Were Neanderthals artists, too? Another query that von Petzinger hopes to reply sometime is whether or not Neanderthals — the unique inhabitants of Europe, who lived there till going extinct roughly 30,000 years in the past — have been additionally making graphic marks. Traditionally, all Ice Age artwork has been attributed by scientists to our human ancestors. However, a lately recognized crosshatch engraving from a collapse Gibraltar seems to have been made by Neanderthals, elevating the intriguing risk that this intently associated species was creating artwork. “Since the 2 species overlapped in Europe for at the very least 10,000 years, it could be that a few of the indicators relationship 30,000 years or older have been made by Neanderthals as a substitute of Homo sapiens, which might add a totally new dimension to the examine of Ice Age artwork,” von Petzinger says.
Linked symbols is perhaps the precursor of extra sophisticated communication. It’s tempting to search for an alphabet or glossary in von Petzinger’s indicators, but it surely wasn’t till 5,000 years in the past that people began to develop subtle methods for graphic communication. However, the 32 indicators do appear to have communicative properties, and von Petzinger suggests we are able to probably hint the origins of our first writing methods again to those historic symbols. Take northern Spain’s “La Pasiega Inscription,” which dates again roughly 16,000 years and options plenty of indicators strung collectively. While a sequence like this was extremely uncommon, the “La Pasiega Inscription” simply is perhaps a really early try and create a extra advanced message, she explains. “Humans were starting to experiment in ways that may have helped lead to sentences and to the creation of writing later.”

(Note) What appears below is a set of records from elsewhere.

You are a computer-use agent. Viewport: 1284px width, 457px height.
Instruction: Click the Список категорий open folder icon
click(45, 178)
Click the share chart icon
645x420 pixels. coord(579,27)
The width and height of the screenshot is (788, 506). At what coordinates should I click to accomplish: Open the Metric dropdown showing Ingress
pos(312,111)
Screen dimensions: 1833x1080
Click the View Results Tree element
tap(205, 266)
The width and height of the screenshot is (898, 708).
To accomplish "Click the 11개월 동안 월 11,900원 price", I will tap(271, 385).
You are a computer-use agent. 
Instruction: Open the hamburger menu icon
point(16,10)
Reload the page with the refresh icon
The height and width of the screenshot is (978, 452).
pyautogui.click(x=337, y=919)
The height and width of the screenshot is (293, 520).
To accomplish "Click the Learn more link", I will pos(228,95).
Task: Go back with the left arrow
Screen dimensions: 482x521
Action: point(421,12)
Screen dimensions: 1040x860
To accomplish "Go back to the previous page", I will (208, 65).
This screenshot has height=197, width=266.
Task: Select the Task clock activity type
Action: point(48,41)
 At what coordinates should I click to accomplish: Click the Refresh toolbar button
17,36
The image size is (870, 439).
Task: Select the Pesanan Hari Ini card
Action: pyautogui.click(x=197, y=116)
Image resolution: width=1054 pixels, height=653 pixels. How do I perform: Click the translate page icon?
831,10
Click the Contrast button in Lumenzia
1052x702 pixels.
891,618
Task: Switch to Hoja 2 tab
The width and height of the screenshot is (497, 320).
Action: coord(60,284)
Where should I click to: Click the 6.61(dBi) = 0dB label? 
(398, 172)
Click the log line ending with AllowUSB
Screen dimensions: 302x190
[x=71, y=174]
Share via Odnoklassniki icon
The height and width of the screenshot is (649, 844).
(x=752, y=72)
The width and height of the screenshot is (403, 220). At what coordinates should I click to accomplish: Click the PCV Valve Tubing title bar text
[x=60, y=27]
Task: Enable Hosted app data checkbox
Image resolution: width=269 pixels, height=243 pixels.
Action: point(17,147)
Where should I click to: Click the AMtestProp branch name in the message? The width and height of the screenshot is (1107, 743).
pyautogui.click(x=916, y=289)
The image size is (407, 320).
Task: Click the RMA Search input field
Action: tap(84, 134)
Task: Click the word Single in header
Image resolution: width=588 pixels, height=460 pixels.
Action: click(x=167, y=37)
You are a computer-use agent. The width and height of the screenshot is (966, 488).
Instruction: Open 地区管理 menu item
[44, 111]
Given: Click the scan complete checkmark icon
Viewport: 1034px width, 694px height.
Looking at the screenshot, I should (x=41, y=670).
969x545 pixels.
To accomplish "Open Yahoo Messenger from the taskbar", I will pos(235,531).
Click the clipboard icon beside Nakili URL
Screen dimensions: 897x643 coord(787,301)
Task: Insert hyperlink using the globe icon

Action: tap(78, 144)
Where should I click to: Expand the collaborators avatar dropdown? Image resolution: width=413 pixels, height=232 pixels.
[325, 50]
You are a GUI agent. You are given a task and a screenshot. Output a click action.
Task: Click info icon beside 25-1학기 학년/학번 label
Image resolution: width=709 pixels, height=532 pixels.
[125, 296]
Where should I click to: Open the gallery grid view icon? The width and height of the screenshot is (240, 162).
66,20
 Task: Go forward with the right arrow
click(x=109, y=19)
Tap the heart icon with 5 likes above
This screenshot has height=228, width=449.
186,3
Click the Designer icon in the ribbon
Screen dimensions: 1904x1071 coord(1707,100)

What can artwork inform us in regards to the evolution of human cognition? “Art is a really interesting window into the mind,” von Petzinger says, “It’s this very abstract, cognitively complex thing to do.” If early people have been creating indicators with particular meanings throughout the Ice Age, it might mark an enormous step ahead in once we developed advanced writing methods. After all, our skill to speak graphically is without doubt one of the issues that units us other than the remainder of the animal kingdom. “Once you can store information outside of an individual, think about what the potential is to be able to pass that information onto larger groups of people and to preserve important information,” von Petzinger says. “I think those very first little steps actually helped put us on this incredible path that we’ve ended up on.” She is presently working to broaden her database to incorporate websites within the Balkans and Caucasus, earlier than increasing additional east into Eurasia. And she’s planning an expedition in spring 2018 to go to the coast of Spain and seek for submerged caves that simply may need intact Ice Age artwork, a collaboration with underwater robotic entrepreneur and fellow TED Fellow David Lang (TED Talk: My underwater robotic).
For extra details about von Petzinger’s work, learn her 2016 ebook The First Signs: Unlocking the Mysteries of the World’s Oldest Symbols.
All pictures courtesy of Dillon von Petzinger.